Значит, пропустил предыдущий удар. А оно, время, как бы и не было, но в этом «не было» потрошит тебя. Три взрыва воронья, четыре раз оземь. Хлещет время тебя и так и этак, а ты думаешь: обманул его, пропустил, выключил, и тем отдалил старость. Чепуха. Не глух я и не слеп, а просто сам собой ограничен, бьюсь, как бабочка о стекло, даже не могу узнать, что у нее было в прошлой жизни. А может, преувеличиваю? Просто жажда того, что случилось, равна по силе моему одиночеству. И это существо вынырнуло из неизвестности незнакомкой Крамского, обернулось живым воплощением моих радостей и огорчений, и вот уже мне кажется, что только в ней заложены все мои радости и огорчения, и, значит, она из того прекрасного мира, ради которого и живу.
Вспыхивает – семь.
Просыпаюсь.
Подперла лицо ладонью. Не отрываясь, смотрит на меня.

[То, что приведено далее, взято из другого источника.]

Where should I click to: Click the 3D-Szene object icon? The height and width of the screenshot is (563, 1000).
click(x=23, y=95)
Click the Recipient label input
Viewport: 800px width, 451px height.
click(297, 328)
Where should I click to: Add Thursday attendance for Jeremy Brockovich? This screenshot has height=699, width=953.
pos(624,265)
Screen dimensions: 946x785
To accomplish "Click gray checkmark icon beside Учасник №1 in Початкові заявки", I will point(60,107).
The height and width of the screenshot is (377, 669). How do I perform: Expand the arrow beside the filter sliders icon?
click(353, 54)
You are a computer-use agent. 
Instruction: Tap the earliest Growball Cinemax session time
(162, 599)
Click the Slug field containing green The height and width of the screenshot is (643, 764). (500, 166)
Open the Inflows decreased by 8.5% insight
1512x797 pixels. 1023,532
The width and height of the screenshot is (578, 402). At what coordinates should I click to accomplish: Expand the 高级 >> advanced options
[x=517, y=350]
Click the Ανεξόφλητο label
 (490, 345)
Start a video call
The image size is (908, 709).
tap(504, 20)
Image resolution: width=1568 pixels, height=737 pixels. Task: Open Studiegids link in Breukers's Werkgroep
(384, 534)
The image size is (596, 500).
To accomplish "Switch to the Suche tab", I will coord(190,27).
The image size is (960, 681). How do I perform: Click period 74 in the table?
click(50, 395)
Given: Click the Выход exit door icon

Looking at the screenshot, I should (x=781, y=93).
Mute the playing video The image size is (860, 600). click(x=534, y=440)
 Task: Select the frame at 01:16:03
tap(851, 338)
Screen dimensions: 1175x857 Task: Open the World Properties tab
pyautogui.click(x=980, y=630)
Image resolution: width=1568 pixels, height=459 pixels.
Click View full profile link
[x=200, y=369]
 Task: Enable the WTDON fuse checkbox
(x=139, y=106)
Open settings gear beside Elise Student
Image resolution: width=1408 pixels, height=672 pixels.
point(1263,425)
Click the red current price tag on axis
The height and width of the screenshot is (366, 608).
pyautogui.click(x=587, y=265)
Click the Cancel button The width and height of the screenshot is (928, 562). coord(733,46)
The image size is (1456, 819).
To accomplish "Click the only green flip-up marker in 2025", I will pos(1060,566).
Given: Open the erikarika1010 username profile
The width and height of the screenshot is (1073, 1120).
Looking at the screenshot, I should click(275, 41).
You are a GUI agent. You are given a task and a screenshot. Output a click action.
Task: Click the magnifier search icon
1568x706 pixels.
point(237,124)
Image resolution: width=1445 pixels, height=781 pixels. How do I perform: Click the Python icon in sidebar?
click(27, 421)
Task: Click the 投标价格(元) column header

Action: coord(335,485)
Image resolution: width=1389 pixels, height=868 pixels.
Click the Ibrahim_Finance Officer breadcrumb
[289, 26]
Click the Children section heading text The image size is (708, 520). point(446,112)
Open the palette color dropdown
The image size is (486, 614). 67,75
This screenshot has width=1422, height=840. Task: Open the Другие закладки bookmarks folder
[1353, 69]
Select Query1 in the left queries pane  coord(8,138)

– Так можно сглазить. Спящего.
– Ты что-то бормотал со сна. Был встревожен.
– Я тебя люблю.
– Каждой встречной клянешься, правда?
– Ещё бы. Хочешь со мной полететь?
– В рай, что ли?
– В Одессу. Я же в понедельник, через два дня лечу в дом отдыха. Как сейчас любят говорить: путевка горит. Плюну на все и никуда не поеду.
Не могу оторвать от нее взгляда. Неужели все же есть во мне что-то, что заставляет их так беззаветно, беспомощно, всем существом раскрываться мне. И Светлана отдавалась чувству отчаянно, не задумываясь, и горячий ее шепот, обдающий неповторимым ароматом дыхания, останется со мной на всю жизнь. И вот, рядом, в постели сидит обнаженная, обхватив руками колени, красавица с головы до пят. И в утлом свете утра золотятся волоски, пушок – вдоль гибкого, до потери дыхания, нежного изгиба спины. От всего её облика – припухлых губ, тонкого профиля, светлых волос – сердце мое выскакивает из груди. Опять Блок напрашивается в память, не отстает: «…В моей душе лежит сокровище, и ключ поручен только мне…»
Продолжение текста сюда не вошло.